Infinite supply means the value tends towards zero.Good luck monetizing anything with those economic characteristics.


I feel pretty comfortable estimating that 99%, if not 99.9% of art is not printed out and hung on a wall for decoration.


FWIW, whether you use Turbo or an accelerator (i.e. Nvidia's TensorRT), there is plenty of guesswork in the prompt you want. Iterating quickly with low steps in Euler A, finding a great prompt that works, then switching to higher fidelity (I like DPMS 2M at 3x the steps) goes a long way to getting it all "just right".

If you are getting what you want most of the time, then you are a better 'prompt engineer' than I am.

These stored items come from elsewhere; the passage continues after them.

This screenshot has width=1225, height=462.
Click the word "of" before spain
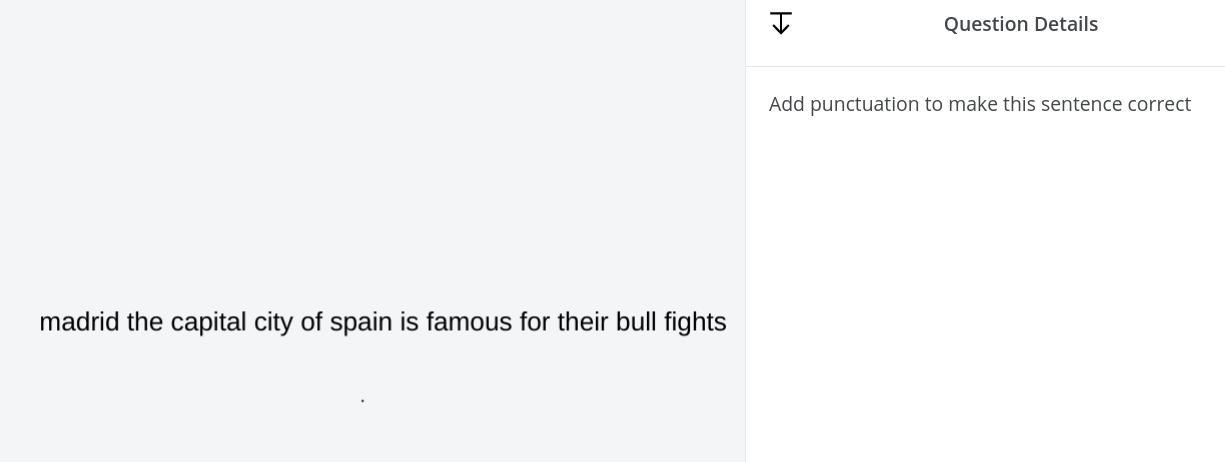[312, 322]
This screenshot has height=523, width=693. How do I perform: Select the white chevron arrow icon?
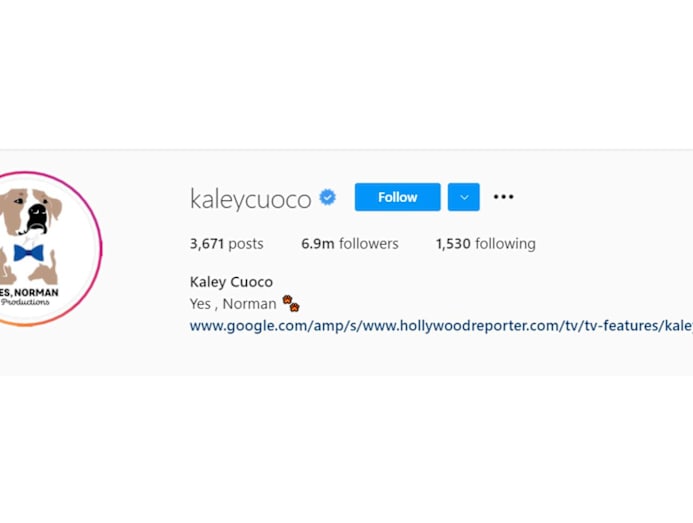coord(464,197)
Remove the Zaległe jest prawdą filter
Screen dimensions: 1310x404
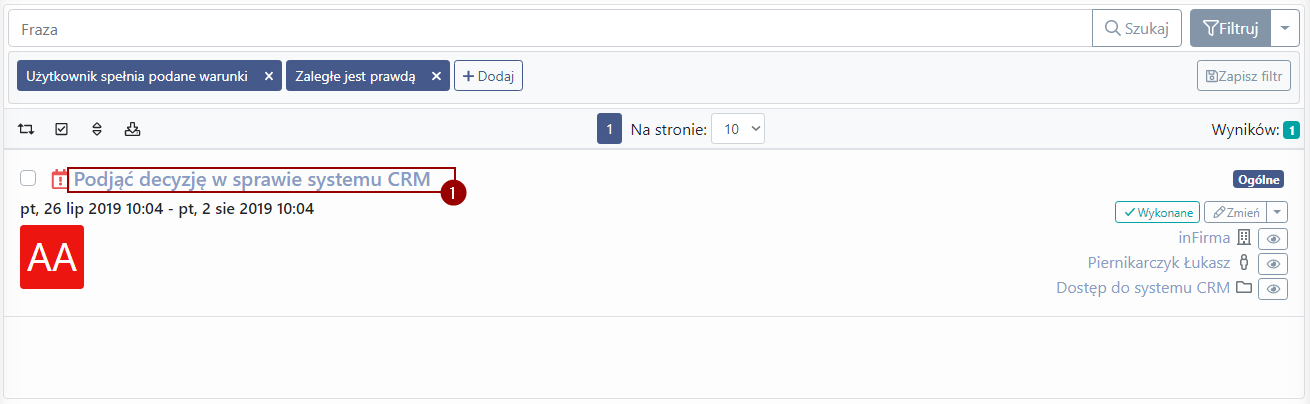tap(436, 76)
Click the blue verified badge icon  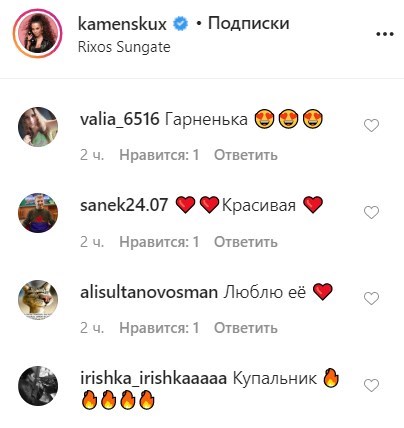(x=180, y=24)
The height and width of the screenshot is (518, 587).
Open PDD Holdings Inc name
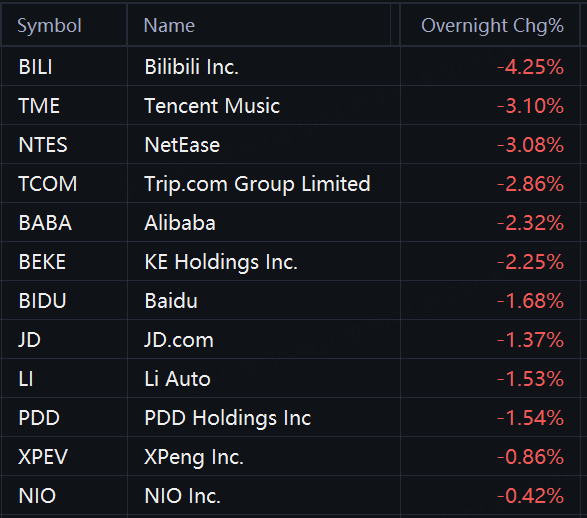228,418
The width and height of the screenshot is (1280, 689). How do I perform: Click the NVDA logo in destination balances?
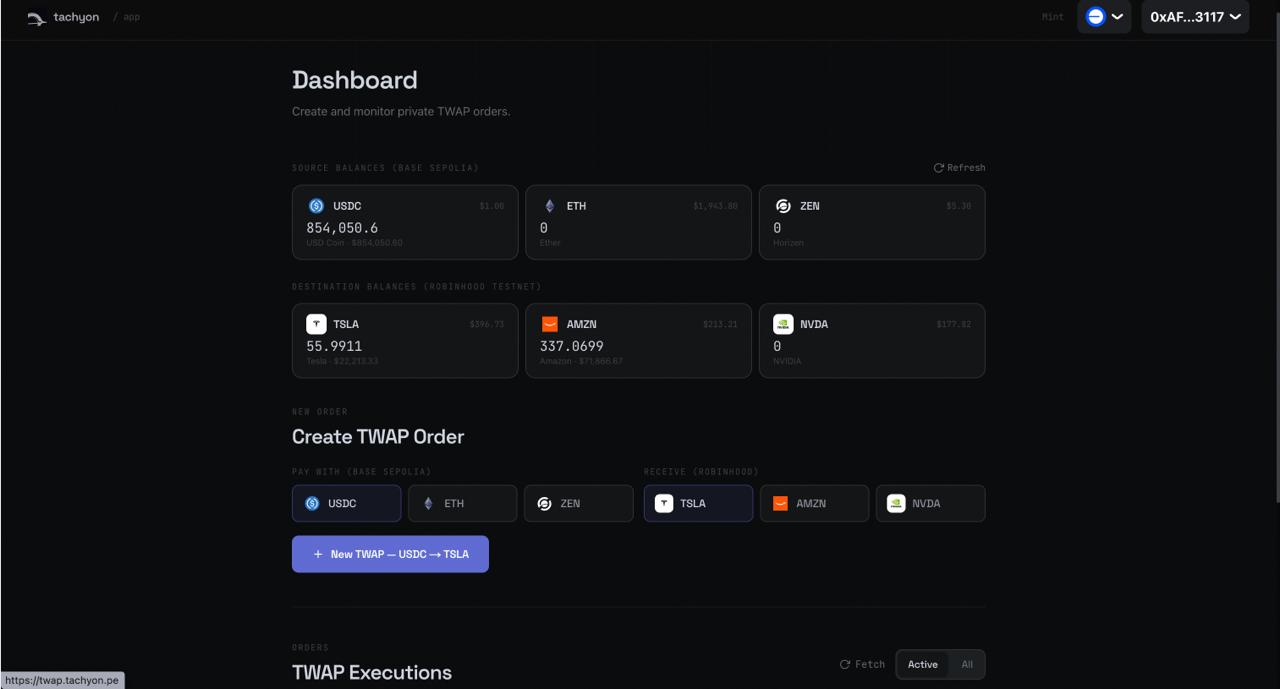(x=783, y=324)
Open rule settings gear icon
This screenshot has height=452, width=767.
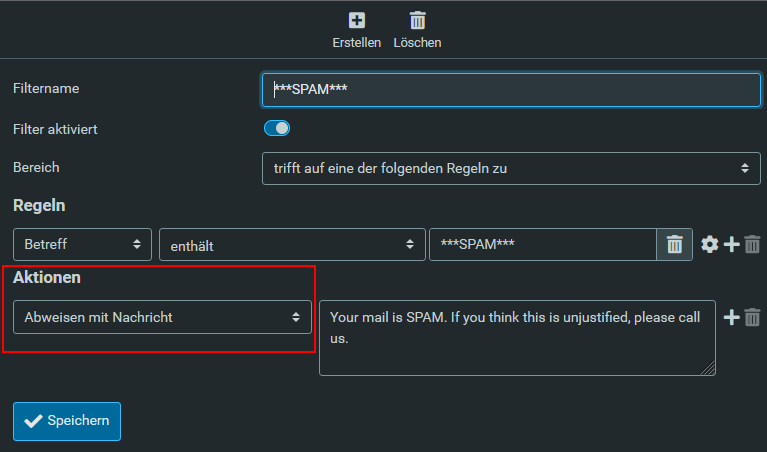click(710, 244)
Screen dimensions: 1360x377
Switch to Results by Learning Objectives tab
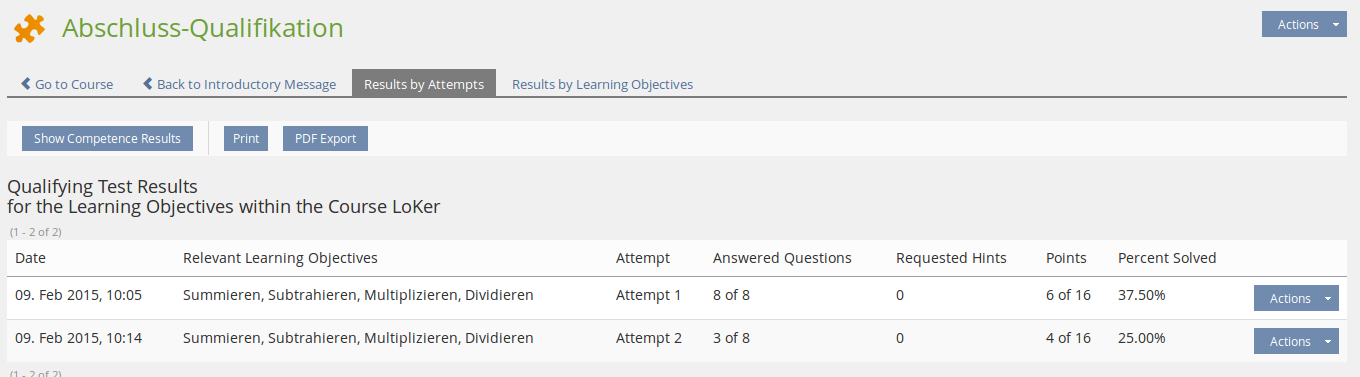tap(602, 84)
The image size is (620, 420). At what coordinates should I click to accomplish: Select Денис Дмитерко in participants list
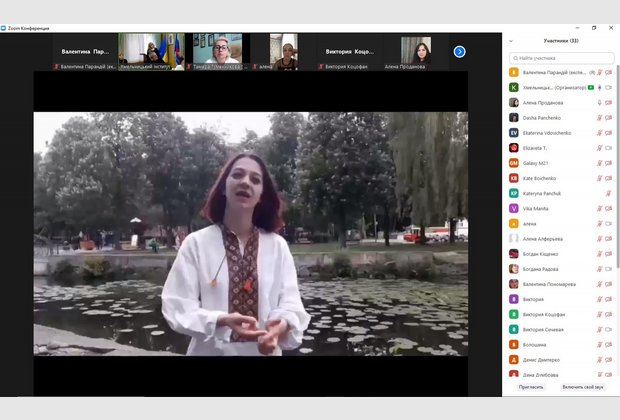(x=541, y=360)
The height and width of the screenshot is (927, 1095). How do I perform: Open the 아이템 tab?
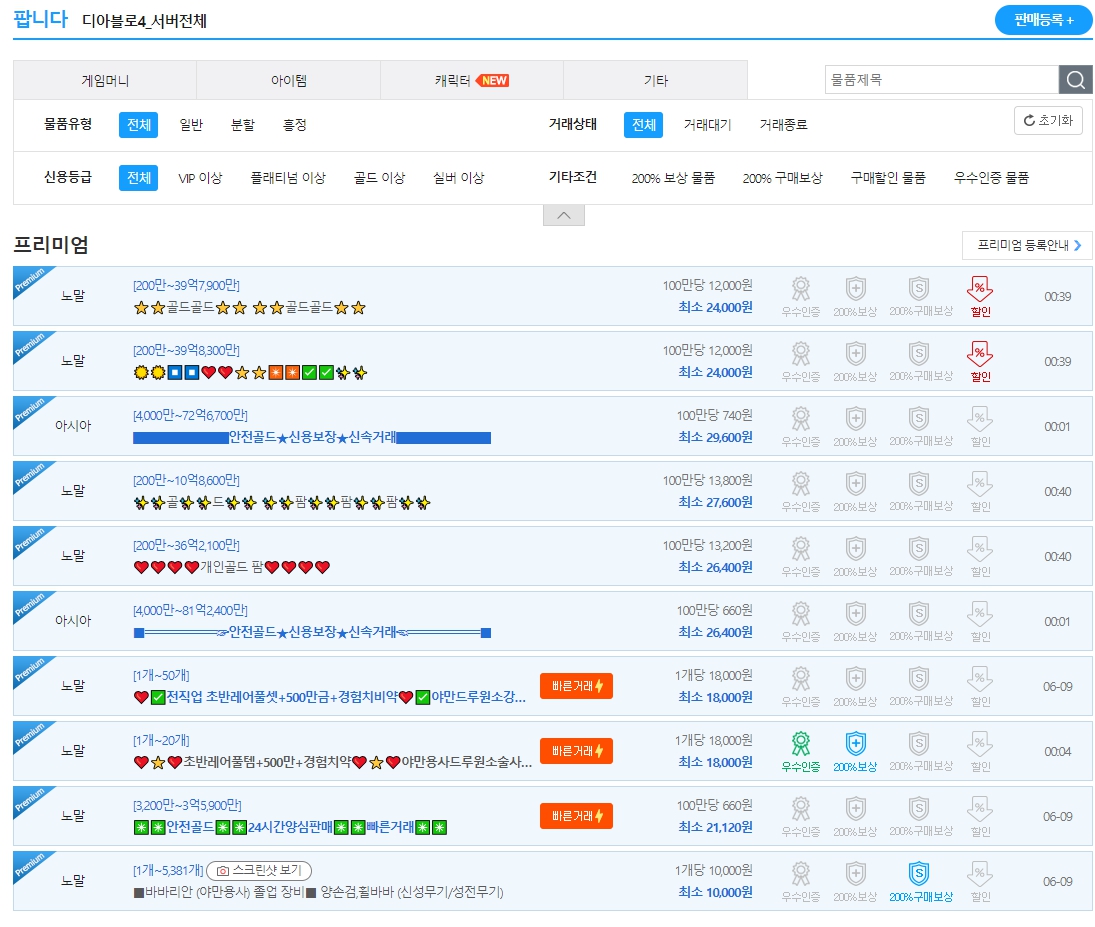(x=288, y=79)
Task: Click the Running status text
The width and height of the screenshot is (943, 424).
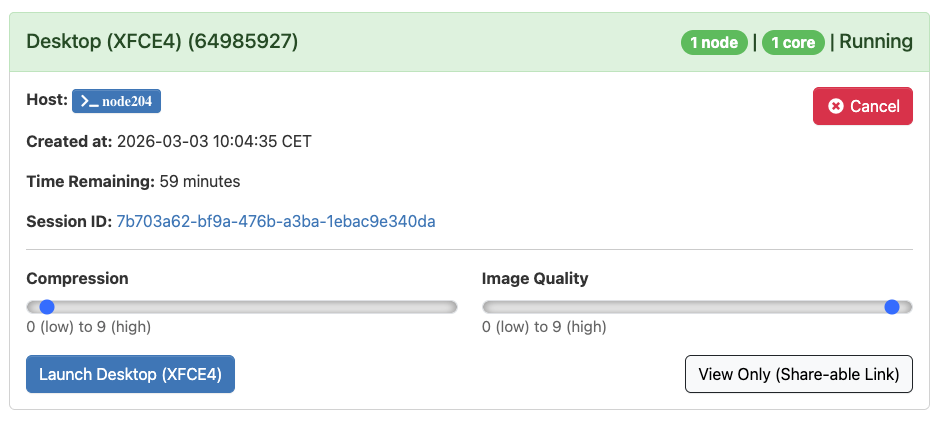Action: coord(875,42)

latency does matter. realistic workflows are not one shot outputs. They're slow iterative improvements and changes to an image generated from a fixed or at least manually adjusted seed. 5 min would be killer.

30 seconds is probably a decent sweetspot imo.


the more interesting use cases I've seen have been real time video filters and uses with music based generation for live performances, which is why the speed matters more than the accuracy.

For example it could take an old video game say morrowind and it could in real time patch the graphics onto the video screen. Or people could look at a video of themselves and it would update the style similar to a snapchat filter.


The linked paper did look at SDXL Turbo, and found that the images were about as good as SDXL and better than a lot of models that would have been popular a little while ago. The compromise from using it, if there is any, is hard to detect. But it is much faster.

But the difference is academic; progress is so fast that it is reasonable to expect all these models will be obsolete in a year or two.


Thanks for pointing that out. Super promising.


Yeah will all be downloadable weights. 800m, 2b and 8b currently planned.


Will there be refiner models too?


It looks like it. I really hope they do. Running SDXL right now is propper fun. I don't even use it for anything specific, just to amuse myself at times :D


Same question here. Anyone can point to the source that says they are going to publish the weights?